## TASK INPUTS

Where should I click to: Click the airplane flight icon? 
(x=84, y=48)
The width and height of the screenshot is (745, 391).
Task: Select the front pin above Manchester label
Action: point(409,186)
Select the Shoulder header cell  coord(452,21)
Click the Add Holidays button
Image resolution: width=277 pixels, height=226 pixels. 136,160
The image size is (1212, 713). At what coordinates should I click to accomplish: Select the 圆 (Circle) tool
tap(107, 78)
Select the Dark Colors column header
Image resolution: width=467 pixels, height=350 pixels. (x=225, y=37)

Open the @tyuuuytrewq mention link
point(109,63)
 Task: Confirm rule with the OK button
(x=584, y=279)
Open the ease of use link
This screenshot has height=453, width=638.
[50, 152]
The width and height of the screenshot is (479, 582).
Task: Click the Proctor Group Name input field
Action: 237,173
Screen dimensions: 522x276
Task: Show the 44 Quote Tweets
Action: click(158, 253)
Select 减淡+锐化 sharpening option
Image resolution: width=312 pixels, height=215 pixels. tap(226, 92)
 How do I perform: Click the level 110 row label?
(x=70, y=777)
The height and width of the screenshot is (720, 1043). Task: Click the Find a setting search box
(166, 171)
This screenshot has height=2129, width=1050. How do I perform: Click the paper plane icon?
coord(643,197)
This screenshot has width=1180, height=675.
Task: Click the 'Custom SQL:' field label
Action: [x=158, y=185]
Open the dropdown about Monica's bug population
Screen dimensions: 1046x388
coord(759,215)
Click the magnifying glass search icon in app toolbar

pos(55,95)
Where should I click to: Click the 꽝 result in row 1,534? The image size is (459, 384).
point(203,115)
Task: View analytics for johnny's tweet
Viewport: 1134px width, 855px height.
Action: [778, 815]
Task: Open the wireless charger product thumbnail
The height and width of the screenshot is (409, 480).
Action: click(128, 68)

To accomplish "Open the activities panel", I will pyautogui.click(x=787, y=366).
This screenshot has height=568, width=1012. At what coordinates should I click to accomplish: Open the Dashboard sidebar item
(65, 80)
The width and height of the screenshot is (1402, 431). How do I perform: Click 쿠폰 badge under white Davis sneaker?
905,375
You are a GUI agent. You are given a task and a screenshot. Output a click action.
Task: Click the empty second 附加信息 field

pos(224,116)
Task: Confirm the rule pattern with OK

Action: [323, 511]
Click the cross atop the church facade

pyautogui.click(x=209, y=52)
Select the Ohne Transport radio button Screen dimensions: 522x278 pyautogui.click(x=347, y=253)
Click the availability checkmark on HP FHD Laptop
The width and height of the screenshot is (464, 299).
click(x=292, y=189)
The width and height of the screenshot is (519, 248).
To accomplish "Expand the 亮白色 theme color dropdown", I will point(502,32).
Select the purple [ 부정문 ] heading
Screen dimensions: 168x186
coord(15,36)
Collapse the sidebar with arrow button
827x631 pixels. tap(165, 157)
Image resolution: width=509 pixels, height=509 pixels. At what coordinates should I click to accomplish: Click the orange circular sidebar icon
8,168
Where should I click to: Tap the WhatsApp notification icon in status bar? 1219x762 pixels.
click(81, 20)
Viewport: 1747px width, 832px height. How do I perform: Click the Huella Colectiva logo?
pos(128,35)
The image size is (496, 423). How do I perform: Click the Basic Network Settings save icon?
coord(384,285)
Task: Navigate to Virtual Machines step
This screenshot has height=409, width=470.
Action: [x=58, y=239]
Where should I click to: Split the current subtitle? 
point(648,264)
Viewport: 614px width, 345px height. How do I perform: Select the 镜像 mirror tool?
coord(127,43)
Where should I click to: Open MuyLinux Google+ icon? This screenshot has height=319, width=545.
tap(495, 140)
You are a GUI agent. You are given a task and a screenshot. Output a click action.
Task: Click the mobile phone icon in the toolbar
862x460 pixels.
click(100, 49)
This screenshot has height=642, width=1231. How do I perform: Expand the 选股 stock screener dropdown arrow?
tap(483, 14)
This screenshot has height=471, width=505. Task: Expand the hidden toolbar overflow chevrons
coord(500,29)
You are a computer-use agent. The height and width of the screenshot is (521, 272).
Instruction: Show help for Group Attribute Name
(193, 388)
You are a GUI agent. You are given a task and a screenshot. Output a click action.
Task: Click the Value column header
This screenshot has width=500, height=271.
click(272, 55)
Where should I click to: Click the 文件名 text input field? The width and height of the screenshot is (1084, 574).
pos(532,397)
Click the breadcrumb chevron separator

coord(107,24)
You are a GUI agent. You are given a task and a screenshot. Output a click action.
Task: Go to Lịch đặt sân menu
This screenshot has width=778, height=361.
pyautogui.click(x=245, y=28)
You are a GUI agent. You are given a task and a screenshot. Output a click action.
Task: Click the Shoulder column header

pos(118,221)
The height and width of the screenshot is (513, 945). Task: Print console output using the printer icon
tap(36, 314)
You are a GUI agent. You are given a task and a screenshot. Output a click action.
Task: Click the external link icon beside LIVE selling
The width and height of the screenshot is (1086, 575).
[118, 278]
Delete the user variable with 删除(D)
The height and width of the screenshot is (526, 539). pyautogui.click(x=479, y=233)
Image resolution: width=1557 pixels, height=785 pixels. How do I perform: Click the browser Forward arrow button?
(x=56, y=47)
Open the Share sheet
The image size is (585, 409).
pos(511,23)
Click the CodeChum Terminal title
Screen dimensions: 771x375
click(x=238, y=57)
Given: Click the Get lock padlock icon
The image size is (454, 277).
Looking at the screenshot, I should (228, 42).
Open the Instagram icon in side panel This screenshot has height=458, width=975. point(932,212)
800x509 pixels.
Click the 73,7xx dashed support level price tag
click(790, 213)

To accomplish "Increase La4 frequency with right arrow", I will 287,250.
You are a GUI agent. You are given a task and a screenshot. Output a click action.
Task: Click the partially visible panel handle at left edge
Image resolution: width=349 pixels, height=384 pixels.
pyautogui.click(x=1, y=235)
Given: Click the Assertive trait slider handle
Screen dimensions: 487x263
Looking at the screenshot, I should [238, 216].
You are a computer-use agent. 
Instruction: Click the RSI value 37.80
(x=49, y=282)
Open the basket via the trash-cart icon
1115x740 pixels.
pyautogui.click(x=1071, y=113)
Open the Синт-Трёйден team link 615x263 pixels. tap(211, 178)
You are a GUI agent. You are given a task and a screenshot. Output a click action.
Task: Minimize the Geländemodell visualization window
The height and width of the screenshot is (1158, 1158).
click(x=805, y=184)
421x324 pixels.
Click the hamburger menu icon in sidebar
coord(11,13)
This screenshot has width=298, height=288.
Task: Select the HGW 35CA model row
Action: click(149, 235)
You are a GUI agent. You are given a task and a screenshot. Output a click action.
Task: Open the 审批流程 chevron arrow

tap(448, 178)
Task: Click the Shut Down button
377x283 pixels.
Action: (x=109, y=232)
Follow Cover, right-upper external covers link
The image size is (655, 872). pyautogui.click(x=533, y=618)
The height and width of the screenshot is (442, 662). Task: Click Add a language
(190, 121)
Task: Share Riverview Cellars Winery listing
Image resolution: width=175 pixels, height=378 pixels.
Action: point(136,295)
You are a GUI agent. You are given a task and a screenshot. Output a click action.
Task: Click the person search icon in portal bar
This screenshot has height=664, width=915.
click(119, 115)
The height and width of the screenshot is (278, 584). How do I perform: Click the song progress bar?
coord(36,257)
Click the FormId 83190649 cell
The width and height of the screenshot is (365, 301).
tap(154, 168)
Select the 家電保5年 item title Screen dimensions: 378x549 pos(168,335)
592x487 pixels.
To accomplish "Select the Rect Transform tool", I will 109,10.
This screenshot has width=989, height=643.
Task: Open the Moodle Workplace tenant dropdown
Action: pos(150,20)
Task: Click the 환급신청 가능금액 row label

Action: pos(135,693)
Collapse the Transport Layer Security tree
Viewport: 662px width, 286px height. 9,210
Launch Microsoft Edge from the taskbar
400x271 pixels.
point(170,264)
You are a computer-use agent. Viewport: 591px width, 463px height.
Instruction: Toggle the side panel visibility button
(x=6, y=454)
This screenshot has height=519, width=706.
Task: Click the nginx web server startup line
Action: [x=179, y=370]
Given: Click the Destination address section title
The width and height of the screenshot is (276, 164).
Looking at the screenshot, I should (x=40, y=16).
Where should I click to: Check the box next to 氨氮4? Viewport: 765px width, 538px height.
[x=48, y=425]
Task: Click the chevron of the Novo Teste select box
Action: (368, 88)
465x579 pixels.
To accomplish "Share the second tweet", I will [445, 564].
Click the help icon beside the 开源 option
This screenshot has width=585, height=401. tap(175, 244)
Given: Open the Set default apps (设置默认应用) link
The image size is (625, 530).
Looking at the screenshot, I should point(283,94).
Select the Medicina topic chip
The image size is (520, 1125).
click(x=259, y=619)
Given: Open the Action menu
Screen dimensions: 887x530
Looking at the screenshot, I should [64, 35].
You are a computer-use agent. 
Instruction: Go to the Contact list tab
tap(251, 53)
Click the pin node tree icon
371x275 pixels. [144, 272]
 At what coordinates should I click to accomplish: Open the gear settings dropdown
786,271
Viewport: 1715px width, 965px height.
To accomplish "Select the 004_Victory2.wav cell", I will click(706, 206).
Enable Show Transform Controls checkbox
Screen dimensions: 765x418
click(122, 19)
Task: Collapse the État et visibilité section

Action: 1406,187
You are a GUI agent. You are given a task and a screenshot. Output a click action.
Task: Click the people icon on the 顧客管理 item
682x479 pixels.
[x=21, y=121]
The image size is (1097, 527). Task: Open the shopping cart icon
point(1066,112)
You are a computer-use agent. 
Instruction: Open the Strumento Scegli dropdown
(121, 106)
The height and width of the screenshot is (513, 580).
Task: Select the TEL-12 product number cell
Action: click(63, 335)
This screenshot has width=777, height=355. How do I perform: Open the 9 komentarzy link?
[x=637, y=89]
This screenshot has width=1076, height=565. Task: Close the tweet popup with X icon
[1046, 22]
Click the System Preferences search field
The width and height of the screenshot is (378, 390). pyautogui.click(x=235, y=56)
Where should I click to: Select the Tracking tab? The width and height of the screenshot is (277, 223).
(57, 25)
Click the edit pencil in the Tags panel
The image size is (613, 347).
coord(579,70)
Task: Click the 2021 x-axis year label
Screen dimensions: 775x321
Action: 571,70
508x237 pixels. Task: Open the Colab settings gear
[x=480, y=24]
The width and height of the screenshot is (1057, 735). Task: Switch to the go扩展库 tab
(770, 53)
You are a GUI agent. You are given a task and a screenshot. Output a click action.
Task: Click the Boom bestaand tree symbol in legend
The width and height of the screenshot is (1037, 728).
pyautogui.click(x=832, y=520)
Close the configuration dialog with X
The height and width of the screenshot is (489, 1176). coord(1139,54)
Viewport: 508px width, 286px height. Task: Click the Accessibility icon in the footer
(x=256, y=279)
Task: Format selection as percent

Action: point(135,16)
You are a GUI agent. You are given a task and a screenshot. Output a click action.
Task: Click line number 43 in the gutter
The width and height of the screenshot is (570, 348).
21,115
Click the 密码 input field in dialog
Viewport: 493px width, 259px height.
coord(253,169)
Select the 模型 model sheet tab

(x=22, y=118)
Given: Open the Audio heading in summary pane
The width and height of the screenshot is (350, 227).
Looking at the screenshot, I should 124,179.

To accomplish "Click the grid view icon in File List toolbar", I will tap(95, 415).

## EXERCISE DETAILS
Filter the listing above by the word "handle"; copy each line that passes.

## SOLUTION TO THE EXERCISE
Task: Click the partially visible panel handle at left edge
Given: Click the Assertive trait slider handle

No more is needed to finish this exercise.